After about half a week I started believing that you were actually the one to cause all of this. If you hadn't moved here and fallen for me, I would never realize I was gay and my dad would never hit me. And then came the day my dad threw me out. The day when my anger became too much. The previous days I had been avoiding school, trying to kill time in the city. I would return home when the school day would normally end with exuses like 'no, we had to stay a little longer, the teacher wanted us to do something extra'. I just wanted to stay away as long as I could to avoid it. But this day I understood that I wouldn't have somewhere to go back too when school normally ended. So, the only place I could think of, where I had people that cared for me, left, was the school".

She takes a sip from a glass of water. "Then, when I was at school, I realized that you where there too.
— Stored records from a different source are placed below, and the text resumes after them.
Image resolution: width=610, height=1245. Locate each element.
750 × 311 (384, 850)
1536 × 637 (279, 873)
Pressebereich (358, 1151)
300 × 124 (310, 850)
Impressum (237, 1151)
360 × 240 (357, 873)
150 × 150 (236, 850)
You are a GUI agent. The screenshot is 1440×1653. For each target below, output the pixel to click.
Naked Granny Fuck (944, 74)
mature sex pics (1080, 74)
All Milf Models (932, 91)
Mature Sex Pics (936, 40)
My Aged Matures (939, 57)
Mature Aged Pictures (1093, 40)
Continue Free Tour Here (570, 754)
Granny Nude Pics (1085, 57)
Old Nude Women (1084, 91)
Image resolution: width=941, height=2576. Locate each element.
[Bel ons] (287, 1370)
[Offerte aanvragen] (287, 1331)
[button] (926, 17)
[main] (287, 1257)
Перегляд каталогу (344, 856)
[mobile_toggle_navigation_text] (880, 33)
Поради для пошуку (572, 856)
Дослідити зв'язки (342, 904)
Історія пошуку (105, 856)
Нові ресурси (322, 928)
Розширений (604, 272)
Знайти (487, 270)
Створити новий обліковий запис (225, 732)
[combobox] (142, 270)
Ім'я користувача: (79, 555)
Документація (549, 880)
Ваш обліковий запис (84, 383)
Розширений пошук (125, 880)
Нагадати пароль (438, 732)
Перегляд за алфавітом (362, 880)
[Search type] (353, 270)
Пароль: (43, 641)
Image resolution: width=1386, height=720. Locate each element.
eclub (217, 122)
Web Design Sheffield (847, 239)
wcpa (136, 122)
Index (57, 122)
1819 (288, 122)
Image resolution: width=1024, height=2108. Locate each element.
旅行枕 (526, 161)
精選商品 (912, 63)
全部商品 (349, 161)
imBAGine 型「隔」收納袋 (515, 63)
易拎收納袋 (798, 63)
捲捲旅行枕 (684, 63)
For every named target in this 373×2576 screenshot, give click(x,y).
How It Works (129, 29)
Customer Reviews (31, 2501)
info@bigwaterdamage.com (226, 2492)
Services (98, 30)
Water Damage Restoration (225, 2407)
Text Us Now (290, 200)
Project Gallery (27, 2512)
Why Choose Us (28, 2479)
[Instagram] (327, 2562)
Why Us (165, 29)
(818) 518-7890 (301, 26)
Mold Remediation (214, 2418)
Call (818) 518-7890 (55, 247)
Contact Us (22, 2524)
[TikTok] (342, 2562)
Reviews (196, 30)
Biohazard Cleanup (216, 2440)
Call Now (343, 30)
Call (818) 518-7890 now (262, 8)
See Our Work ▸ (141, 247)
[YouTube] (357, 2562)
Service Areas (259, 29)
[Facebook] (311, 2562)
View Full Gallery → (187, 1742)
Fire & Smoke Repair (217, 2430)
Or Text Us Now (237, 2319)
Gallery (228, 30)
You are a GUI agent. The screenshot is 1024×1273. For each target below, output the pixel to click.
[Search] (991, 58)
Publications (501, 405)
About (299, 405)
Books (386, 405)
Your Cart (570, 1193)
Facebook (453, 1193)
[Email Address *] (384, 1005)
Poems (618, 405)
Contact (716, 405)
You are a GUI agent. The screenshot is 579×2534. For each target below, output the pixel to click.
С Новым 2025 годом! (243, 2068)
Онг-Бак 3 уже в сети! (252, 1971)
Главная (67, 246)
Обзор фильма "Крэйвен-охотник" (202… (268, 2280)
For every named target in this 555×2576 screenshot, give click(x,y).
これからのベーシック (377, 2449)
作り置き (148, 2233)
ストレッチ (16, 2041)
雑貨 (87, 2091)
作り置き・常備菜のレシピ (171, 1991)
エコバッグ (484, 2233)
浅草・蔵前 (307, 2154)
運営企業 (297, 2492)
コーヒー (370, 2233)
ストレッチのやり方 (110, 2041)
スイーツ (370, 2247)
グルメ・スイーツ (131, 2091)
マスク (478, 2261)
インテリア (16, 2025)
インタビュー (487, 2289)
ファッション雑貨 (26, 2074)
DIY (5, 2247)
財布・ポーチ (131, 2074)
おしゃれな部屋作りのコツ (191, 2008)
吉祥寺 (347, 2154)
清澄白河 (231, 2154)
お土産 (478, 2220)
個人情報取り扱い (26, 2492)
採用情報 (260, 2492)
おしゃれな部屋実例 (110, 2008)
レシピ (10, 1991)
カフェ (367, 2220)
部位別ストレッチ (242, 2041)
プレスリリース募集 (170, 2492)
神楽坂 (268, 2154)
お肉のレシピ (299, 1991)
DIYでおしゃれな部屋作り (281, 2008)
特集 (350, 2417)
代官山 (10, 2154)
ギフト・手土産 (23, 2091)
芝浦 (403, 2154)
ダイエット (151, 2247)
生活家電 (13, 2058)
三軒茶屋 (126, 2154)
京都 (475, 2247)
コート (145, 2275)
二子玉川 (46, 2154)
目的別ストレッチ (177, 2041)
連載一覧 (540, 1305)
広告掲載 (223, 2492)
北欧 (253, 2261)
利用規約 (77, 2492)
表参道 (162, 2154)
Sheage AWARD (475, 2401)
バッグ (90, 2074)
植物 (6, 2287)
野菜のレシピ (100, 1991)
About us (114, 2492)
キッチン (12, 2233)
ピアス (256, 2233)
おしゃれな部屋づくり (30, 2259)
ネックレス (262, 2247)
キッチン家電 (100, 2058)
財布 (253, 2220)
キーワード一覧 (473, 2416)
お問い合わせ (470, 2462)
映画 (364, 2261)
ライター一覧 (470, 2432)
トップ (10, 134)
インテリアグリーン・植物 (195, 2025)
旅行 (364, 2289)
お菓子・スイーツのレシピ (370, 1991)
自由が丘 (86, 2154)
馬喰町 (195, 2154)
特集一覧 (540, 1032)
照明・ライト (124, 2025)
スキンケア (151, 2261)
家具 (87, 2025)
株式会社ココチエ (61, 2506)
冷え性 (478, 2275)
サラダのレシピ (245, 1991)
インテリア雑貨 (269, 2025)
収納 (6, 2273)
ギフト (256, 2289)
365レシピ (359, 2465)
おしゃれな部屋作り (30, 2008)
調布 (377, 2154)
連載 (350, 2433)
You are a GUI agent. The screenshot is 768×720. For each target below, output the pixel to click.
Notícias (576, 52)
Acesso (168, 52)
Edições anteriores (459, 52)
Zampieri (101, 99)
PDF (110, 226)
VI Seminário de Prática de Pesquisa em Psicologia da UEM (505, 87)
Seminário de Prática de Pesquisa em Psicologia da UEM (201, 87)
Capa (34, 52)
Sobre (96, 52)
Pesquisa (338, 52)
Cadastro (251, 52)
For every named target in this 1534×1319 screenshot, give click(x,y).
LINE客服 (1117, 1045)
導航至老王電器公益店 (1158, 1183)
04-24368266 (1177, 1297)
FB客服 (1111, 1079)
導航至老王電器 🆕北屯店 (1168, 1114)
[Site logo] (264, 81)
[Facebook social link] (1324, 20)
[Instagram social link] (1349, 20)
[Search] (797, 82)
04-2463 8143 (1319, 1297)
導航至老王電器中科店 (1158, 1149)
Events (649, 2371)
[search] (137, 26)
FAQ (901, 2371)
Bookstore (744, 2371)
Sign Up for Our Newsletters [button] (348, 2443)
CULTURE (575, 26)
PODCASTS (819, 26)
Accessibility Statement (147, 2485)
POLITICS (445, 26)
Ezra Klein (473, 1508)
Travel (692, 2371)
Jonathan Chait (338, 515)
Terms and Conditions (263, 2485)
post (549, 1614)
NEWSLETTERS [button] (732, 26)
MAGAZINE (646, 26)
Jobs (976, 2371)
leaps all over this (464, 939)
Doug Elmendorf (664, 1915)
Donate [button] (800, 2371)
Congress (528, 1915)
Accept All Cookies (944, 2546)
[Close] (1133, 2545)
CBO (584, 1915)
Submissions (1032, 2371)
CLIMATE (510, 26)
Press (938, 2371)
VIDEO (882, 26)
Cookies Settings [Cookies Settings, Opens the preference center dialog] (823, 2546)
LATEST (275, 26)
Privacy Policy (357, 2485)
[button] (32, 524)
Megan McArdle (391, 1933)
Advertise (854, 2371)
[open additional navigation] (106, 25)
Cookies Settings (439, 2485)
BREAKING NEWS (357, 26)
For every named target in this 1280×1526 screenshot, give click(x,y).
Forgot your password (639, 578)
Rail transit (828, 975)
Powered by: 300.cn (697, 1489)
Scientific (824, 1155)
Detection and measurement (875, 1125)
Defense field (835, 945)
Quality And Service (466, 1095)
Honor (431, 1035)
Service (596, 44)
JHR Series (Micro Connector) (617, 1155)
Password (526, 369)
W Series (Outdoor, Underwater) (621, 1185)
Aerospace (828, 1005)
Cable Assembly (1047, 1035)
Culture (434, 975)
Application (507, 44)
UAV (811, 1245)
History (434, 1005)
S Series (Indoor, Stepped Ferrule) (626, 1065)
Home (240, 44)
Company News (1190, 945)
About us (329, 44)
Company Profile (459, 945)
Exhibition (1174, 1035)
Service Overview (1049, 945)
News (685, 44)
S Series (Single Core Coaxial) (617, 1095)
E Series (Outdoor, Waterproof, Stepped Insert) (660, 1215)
I feel like I'm blaming a lot of this on my mental health and my mind and that it wasn't the real me thinking all of these thoughts. It wasn't the real me, my mind is still in this panicked state of being. But it's no excuse. I'm still the one that let these thoughts take so much control of me, that they wanted to hurt you. All that where left in my head when I hit you, was how..."

"....how much you deserved it". And then she lets the mask fall. "I don't mean it Kristy! You haven't deserved anything of this. And just because my dad hit me, it gave me no reason to hit you. Oh I was the one to know how it felt being hit and then just a week later I am the one that-!".

I open my arms. And when her body touches mine, I pull her up into the bed with me.